Dos quase 13 milhões de empresários negros, 91% eram microempreendedores individuais (MEIs) que tocavam seu negócio sozinhos e apenas 9% empregavam uma ou mais pessoas, segundo o estudo “Os Donos de Negócios no Brasil: Análise por Raça/Cor (2001-2014) do Sebrae. O analista de gestão estratégica do Sebrae, Marco Bede, diz que o empreendimento em geral precisa crescer um pouco e ganhar maior escala para deixar de ser uma empresa de uma pessoa só para passar à categoria de empregador.

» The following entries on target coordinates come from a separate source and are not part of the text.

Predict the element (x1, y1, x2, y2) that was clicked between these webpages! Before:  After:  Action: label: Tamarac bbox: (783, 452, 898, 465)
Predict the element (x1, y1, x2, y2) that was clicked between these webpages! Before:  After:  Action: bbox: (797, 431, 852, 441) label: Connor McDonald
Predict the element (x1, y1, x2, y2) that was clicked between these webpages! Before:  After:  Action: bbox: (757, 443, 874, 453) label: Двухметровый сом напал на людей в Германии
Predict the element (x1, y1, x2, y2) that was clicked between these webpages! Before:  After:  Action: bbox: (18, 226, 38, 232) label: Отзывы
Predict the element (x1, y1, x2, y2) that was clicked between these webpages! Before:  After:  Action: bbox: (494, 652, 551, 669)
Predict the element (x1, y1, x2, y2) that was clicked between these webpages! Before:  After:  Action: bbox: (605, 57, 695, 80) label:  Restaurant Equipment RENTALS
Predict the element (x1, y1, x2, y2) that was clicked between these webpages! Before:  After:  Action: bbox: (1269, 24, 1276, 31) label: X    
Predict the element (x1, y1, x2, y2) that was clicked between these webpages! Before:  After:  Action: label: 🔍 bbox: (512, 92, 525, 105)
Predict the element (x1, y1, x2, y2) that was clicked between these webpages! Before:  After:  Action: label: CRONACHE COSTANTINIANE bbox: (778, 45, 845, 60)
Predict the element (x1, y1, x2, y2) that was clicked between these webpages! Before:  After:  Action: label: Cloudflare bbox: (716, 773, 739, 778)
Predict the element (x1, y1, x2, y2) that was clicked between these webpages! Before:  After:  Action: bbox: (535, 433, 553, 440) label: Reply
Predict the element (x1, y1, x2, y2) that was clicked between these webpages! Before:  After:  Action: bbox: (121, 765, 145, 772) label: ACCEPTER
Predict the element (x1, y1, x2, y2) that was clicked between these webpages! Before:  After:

Para o cofundador do Movimento Black Money (MBM), Alan Soares, o nível de lucratividade de uma empresa tocada por um negro é menor que a de outras raças porque ele não se capacitou, teve uma educação formal menos proveitosa, não tem uma rede de contatos que consome os seus produtos e não conta com o apoio da família para emprestar capital. Daí a dificuldade para passar de MEI à categoria de empregador.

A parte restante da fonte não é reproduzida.